Figure 5. Heterochromatin formation and dosage compensation.

(A) Sliding window enrichment profile of H3K9me2-enrichment along neo-Y genes, and H4K16ac and MSL-binding along their neo-X homologs. (B) H4K16ac-enrichment of neo-X genes versus H3K9me2-enrichment at their neo-Y homologs. Genes are color coded according to their chromatin state in D. melanogaster [43], with yellow and red corresponding to genes located in active chromatin, and black, green, and blue corresponding to genes located in repressive chromatin. (C) MSL/H4K16ac-bound/unbound neo-X genes and H3K9me2-bound/unbound neo-Y genes versus principle chromatin types in D. melanogaster. The color-coded chromatin types of D. miranda bound/unbound genes were inferred from the chromatin type definition of their D. melanogaster orthologs (from [43]).
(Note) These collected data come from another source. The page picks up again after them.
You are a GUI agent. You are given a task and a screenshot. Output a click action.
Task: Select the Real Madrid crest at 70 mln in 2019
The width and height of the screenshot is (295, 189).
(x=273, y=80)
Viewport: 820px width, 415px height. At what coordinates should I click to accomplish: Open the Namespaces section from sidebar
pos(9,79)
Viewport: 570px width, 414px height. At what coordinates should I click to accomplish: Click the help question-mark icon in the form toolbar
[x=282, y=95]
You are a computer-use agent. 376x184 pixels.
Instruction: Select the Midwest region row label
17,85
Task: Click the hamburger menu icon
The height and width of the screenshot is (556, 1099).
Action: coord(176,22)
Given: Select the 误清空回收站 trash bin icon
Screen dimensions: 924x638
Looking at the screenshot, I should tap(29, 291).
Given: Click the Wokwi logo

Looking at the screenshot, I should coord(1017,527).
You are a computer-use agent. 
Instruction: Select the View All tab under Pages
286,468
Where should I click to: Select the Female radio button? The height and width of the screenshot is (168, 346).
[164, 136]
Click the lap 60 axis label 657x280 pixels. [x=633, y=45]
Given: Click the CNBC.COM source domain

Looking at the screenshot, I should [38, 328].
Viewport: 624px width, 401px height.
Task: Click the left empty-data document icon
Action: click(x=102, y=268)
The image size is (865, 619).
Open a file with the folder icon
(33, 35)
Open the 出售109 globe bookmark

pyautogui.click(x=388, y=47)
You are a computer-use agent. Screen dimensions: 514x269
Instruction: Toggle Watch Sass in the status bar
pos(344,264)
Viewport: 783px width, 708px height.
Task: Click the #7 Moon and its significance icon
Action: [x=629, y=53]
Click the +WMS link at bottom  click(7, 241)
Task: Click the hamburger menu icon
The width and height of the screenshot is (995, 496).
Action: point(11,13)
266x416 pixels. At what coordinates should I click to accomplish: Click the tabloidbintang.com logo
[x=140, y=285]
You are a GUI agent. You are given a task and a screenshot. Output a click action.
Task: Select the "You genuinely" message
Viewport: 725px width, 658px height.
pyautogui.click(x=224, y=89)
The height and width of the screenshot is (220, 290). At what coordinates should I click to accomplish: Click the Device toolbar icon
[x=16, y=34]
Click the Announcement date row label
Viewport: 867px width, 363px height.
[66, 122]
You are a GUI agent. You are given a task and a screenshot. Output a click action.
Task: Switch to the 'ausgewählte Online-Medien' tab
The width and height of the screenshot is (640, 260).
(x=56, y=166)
Genes within “yellow” chromatin are more likely to be targeted by the dosage compensation complex on the neo-X. Genes within “black” chromatin are more likely to be silenced by H3K9me2 on the neo-Y. Genes within active “red” chromatin show no significant difference regarding their dosage compensation states on the neo-X, which is consistent with the lack of H3K36me3 chromatin mark in red chromatin [43], and the dosage compensation complex targeting genes with such a mark. (D) Expression levels of genes in D. pseudoobscura whose homologs in D. miranda are bound/unbound by MSL/H4K16ac on the neo-X or bound/unbound by H3K9me2 on the neo-Y; D. pseudoobscura expression levels can be used as a proxy for ancestral expression of neo-sex linked genes.